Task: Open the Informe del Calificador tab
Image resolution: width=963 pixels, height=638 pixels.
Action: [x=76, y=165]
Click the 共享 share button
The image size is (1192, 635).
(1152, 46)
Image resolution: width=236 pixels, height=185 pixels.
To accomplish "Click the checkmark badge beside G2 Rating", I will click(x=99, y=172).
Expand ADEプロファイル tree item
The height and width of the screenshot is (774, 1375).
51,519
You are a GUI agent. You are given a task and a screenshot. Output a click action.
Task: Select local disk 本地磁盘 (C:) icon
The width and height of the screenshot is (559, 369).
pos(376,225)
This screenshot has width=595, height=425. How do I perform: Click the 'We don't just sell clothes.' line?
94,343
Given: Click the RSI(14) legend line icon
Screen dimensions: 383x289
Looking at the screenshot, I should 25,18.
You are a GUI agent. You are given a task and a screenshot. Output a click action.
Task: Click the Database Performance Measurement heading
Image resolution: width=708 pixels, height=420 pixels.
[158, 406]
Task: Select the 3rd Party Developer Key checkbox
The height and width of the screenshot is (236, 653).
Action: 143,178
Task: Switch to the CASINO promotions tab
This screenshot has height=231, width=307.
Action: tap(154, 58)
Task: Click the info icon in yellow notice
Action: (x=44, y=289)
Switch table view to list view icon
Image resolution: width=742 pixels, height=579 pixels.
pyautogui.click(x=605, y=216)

## Task prompt
Give the data back exactly as it stands.

## Worked solution
Task: Open the Informe del Calificador tab
Image resolution: width=963 pixels, height=638 pixels.
Action: [x=76, y=165]
Click the 共享 share button
The image size is (1192, 635).
(1152, 46)
Image resolution: width=236 pixels, height=185 pixels.
To accomplish "Click the checkmark badge beside G2 Rating", I will click(x=99, y=172).
Expand ADEプロファイル tree item
The height and width of the screenshot is (774, 1375).
51,519
You are a GUI agent. You are given a task and a screenshot. Output a click action.
Task: Select local disk 本地磁盘 (C:) icon
The width and height of the screenshot is (559, 369).
pos(376,225)
This screenshot has width=595, height=425. How do I perform: Click the 'We don't just sell clothes.' line?
94,343
Given: Click the RSI(14) legend line icon
Screen dimensions: 383x289
Looking at the screenshot, I should 25,18.
You are a GUI agent. You are given a task and a screenshot. Output a click action.
Task: Click the Database Performance Measurement heading
Image resolution: width=708 pixels, height=420 pixels.
[158, 406]
Task: Select the 3rd Party Developer Key checkbox
The height and width of the screenshot is (236, 653).
Action: 143,178
Task: Switch to the CASINO promotions tab
This screenshot has height=231, width=307.
Action: tap(154, 58)
Task: Click the info icon in yellow notice
Action: (x=44, y=289)
Switch table view to list view icon
Image resolution: width=742 pixels, height=579 pixels.
pyautogui.click(x=605, y=216)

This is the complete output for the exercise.